Una operación policial masiva y coordinada en siete regiones de Chile ha asestado uno de los golpes más duros hasta la fecha contra la organización criminal transnacional Tren de Aragua. El objetivo no fueron los sicarios o traficantes de bajo nivel, sino su corazón económico: el «brazo financiero» encargado de lavar las ganancias de sus actividades ilícitas.
Los resultados del megaoperativo, calificado como inédito por las autoridades, ofrecen una radiografía escalofriante del nivel de penetración que la banda había alcanzado en la sociedad y el sistema financiero chileno.
Las Cifras del Golpe
Los datos duros del operativo cuentan una historia de infiltración profunda y sofisticada. La evidencia cuantitativa transforma la percepción de una amenaza abstracta en una realidad tangible y medida.

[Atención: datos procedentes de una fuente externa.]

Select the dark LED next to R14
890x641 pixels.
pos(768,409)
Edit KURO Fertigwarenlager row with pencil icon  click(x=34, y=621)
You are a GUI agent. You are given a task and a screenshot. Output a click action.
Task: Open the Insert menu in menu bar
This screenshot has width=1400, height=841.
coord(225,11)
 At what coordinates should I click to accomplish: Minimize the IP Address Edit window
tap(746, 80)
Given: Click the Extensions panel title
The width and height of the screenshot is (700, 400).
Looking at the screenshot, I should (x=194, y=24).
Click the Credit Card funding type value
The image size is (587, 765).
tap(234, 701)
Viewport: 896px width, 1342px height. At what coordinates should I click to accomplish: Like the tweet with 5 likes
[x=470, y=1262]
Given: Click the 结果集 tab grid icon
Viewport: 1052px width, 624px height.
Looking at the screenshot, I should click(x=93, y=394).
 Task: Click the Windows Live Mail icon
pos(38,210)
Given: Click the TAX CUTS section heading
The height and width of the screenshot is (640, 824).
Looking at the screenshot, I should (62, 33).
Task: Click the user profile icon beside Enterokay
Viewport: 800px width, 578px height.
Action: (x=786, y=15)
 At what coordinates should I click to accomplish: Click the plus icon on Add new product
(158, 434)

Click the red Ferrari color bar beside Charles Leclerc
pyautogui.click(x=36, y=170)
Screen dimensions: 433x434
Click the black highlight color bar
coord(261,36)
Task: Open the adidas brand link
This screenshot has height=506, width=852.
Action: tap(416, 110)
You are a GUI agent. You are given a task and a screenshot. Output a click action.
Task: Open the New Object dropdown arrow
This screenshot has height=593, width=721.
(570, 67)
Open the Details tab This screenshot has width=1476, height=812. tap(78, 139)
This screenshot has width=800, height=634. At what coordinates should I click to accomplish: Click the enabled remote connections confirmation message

Una Estrategia Evolucionada y un Dato Revelador
Este operativo marca un punto de inflexión en la lucha contra el crimen organizado en la región. Las autoridades chilenas han demostrado una evolución estratégica, pasando de una policía reactiva a una de guerra financiera. Al atacar a los «testaferros» y las redes de lavado de dinero, buscan asfixiar económicamente a la organización, un método mucho más efectivo a largo plazo que simplemente arrestar a los ejecutores de los crímenes.
Sin embargo, el dato más revelador y contra-intuitivo del operativo es el estatus migratorio de los detenidos. De los 45 ciudadanos venezolanos arrestados, una mayoría —29 de ellos— tenía estatus legal y regular en Chile.
Este hecho destroza la narrativa simplista y políticamente conveniente que vincula directamente la criminalidad del Tren de Aragua con la inmigración irregular. Demuestra que la organización no es solo una fuerza invasora de «ilegales», sino un cáncer capaz de infiltrarse y explotar los sistemas legales del país que busca corromper.
La lucha contra el Tren de Aragua en Chile, y en toda la región, es evidentemente más compleja de lo que muchos quieren admitir. No es un problema de fronteras, sino una batalla contra una red criminal sofisticada que se adapta y muta para sobrevivir.